With the kids on Easter break and naturally requiring frequent attention, and a few brief actual paid client work, I have not had as long uninterrupted time focused on Rust as I would have liked. But I have managed to knock together some basic code.



Rustic Pizza


I created github.com/flurdy/rustic-pizza as my playground with rust and various web frameworks. It is very basic code and I expect I will be quite embarrassed by it in just a few months but it is a start. Rustic pizza will eventually contain several very basic web applications each in a different Rust web frameworks, all for ordering pizza. The pizzeria is a concept that I have created many times over in Java and Scala as an example for piece of framework or similar, some of which I have documented on my flurdy.com website.


Experience so far


So far I have found Rust interesting. 

It perhaps use a bit too much of lazy abbreviated names for its keywords, primitives and core methods than I feel is reasonable, but that is me being pedantic. The ownership transfers, lifetimes and everything by reference is a bit of headfuck, but I think I got the hang of it. Rust does also have some of the monadic traits I am comfortable with from the Scala world, though its Futures seems to be somewhat in its infancy at the moment.


Install Rust


Rust can be installed in numerous ways, including via Brew for both Rust and Cargo, its build tool. But I recommend using Rustup, rustup.rs. Rustup lets you toggle between release and nightly version of Rust, and some frameworks require nightly builds.


Learning Rust


The main Rust website, rust-lang.org, is a good place to start to learn about Rust. Especially the "Rust book", https://doc.rust-lang.org/book/README.html, is a great source to learn about basic Rust concepts. Further reading at rustbyexample.com/index.html and aturon.github.io/stability-dashboard/ was very useful. As well as various blogs on Rust such as hoverbear.org and hermanradtke.com.
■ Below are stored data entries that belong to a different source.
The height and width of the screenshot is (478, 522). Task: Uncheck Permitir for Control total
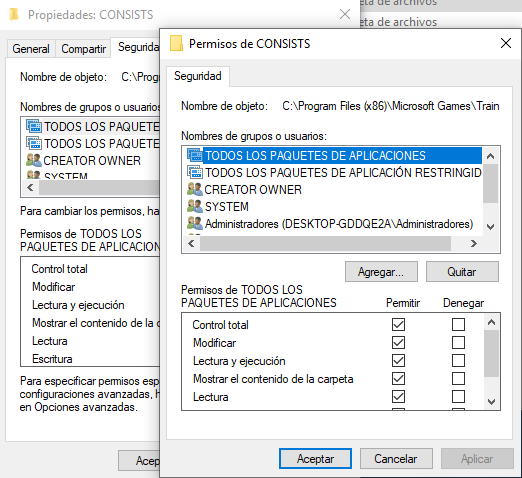(x=398, y=324)
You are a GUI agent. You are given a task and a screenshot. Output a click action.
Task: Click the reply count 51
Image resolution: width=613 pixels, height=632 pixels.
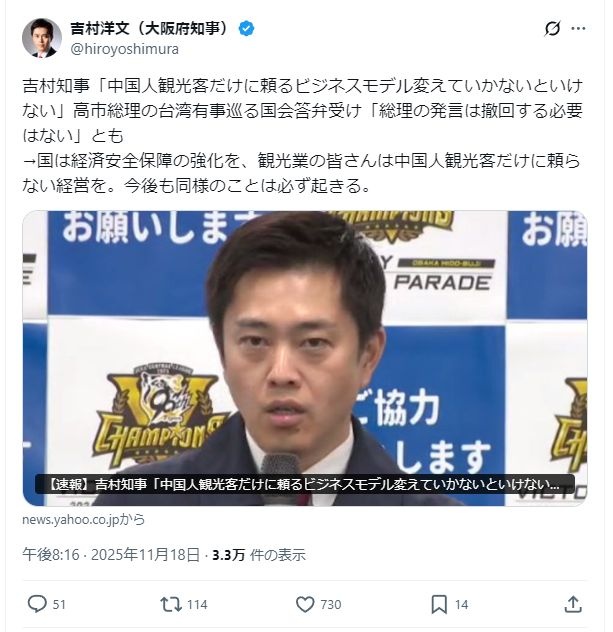[x=59, y=605]
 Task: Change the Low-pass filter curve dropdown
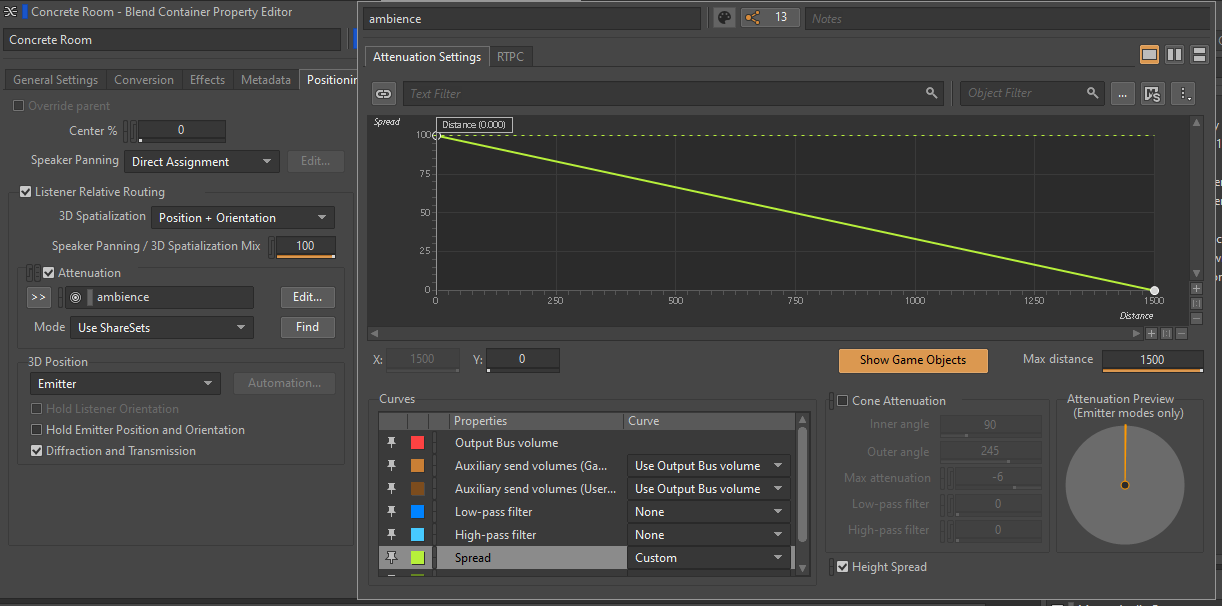pos(708,511)
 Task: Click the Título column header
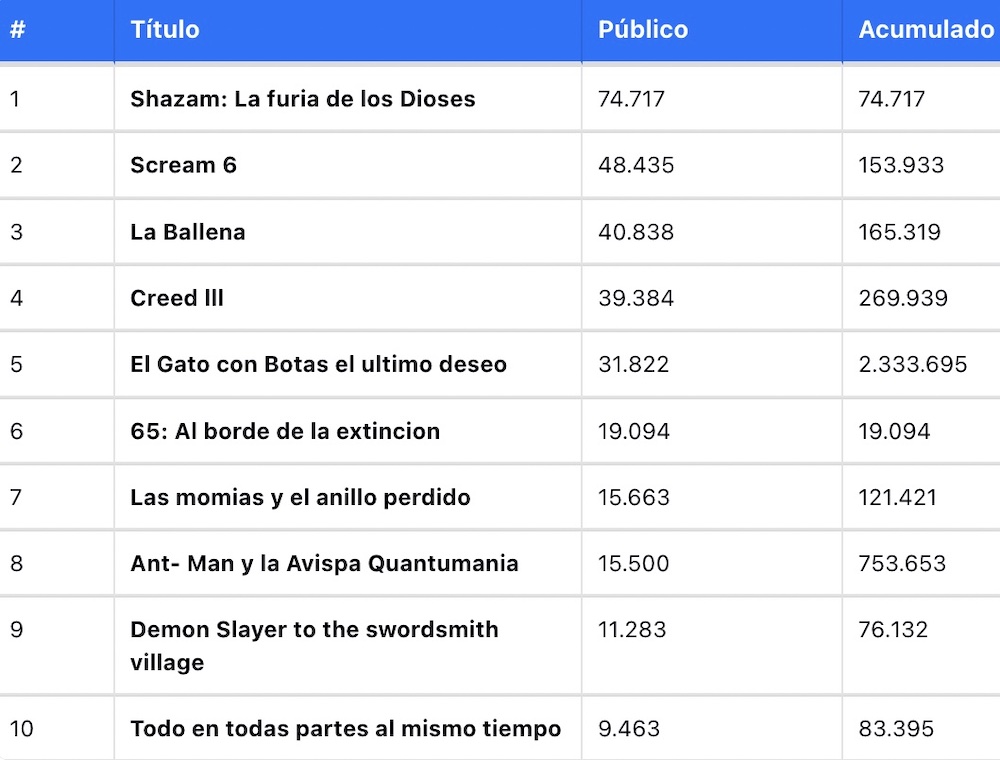(165, 30)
Once you start coding I also recommend the standard library documentation, doc.rust-lang.org/std/, to find out what methods are available, e.g. does option have map, and what is getOrElse called in rust (unwrap) etc.



Web frameworks


As I most of the time create web services or full webapps an important part of my interest is which web frameworks are available. Fortunately the Rust community also recognise the importance of this, so www.arewewebyet.org and github.com/flosse/rust-web-framework-comparison are great information on which frameworks and libraries are available with Rust.

This lead me to take a look at the newest kid on the block Rocket, rocket.rs. So far Rocket have worked very well for me.

For my Rustic Pizza I plan to also take a look at Iron, http://ironframework.io, as it is the most popular Rust web framework on github. Though it has not been updated as much lately compared to Rocket.

Hopefully if time allows I may get to look more in depth into Nickel, Conduit and Rustful as well.



Keep rusting?


Whether I will keep using Rust time will tell. Core Rust concepts such as ownership, references, memory management etc are not aspects I care to manually control and think about too much as I hope a compiler and garbage collector optimises and handles those for me. But I will keep at it so maybe Rust will accompany if not replace Scala as the main hammer in my toolbox some day.